• [Task to complete]: Your answer should be each line of the entries that contains the word "computer", copied in full.

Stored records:
+-------+

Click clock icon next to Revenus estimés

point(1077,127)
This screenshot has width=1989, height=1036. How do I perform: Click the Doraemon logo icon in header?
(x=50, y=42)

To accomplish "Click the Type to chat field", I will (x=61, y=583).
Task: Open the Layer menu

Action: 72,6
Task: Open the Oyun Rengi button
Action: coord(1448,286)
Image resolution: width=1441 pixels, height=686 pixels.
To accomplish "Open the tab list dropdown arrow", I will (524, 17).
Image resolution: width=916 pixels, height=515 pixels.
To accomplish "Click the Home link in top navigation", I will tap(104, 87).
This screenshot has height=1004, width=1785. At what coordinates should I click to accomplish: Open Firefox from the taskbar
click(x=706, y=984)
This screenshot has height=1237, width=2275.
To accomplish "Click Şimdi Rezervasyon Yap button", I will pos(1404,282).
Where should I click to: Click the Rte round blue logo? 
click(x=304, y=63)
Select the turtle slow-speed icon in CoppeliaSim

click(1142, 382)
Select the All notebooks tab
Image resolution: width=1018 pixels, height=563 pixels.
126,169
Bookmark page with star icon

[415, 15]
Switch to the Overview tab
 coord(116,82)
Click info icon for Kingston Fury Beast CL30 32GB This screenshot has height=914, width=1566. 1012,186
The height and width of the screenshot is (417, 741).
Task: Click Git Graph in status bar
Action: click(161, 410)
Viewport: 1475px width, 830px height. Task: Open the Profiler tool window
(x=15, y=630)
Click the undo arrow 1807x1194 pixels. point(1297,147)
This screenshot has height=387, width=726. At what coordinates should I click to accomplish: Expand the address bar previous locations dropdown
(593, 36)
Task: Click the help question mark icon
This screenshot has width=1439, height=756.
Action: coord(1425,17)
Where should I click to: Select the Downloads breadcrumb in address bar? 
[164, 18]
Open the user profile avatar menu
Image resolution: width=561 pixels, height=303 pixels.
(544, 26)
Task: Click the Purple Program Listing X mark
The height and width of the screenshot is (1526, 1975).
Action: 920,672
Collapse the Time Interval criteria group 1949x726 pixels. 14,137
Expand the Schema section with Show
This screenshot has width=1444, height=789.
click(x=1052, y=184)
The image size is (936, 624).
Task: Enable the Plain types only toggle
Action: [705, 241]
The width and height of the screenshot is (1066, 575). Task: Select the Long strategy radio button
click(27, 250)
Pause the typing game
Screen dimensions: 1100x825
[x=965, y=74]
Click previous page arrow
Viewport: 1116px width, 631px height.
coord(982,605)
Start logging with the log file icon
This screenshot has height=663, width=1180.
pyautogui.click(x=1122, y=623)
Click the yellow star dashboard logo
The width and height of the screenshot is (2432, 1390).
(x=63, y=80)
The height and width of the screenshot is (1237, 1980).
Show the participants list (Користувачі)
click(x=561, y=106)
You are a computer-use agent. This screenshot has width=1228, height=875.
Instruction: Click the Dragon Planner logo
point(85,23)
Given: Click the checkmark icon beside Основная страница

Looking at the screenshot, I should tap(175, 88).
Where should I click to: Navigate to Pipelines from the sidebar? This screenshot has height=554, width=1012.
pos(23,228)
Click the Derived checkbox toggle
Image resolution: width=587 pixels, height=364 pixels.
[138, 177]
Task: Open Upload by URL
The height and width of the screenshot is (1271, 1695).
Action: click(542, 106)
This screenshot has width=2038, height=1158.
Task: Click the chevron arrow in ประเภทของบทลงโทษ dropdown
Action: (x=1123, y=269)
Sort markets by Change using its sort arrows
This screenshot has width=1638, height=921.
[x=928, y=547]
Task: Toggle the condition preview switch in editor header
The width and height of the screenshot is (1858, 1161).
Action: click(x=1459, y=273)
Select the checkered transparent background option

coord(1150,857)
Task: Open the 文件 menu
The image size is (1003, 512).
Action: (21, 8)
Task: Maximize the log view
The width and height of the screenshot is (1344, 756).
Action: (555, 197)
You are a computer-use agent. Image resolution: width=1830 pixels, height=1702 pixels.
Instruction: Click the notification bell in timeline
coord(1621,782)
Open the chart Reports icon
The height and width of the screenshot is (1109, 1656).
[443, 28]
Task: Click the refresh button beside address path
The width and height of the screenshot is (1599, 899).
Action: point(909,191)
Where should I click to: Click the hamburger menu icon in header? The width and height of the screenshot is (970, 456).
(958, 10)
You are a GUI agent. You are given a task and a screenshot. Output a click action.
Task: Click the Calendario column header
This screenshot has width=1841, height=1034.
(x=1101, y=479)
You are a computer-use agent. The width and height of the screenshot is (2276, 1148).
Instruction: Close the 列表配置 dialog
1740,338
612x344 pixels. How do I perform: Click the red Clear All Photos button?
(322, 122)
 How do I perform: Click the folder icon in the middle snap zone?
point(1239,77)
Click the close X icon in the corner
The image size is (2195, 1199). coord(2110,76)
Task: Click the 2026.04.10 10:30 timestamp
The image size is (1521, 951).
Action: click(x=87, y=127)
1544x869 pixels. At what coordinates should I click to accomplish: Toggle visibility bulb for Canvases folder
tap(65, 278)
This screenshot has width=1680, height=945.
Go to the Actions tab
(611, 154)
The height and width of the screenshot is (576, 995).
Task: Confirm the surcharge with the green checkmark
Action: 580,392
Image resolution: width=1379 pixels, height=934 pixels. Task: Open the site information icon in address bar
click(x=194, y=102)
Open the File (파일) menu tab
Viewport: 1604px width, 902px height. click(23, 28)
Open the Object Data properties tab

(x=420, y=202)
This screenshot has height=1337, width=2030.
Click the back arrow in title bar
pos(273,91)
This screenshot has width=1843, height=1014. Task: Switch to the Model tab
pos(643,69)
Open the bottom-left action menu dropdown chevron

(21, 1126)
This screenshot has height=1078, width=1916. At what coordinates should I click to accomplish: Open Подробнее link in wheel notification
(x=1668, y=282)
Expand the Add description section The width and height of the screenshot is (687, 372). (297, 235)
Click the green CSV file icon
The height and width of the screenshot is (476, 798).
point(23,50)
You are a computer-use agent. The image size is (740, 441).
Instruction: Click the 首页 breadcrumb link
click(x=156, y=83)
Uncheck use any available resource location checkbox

+-------+

• [Response for this exercise]:
You are a computer-use agent. This screenshot has width=1228, height=875.
You are a computer-use agent. Image resolution: width=1830 pixels, height=1702 pixels.
You are a computer-use agent. The width and height of the screenshot is (2276, 1148).
You are a computer-use agent. The image size is (740, 441).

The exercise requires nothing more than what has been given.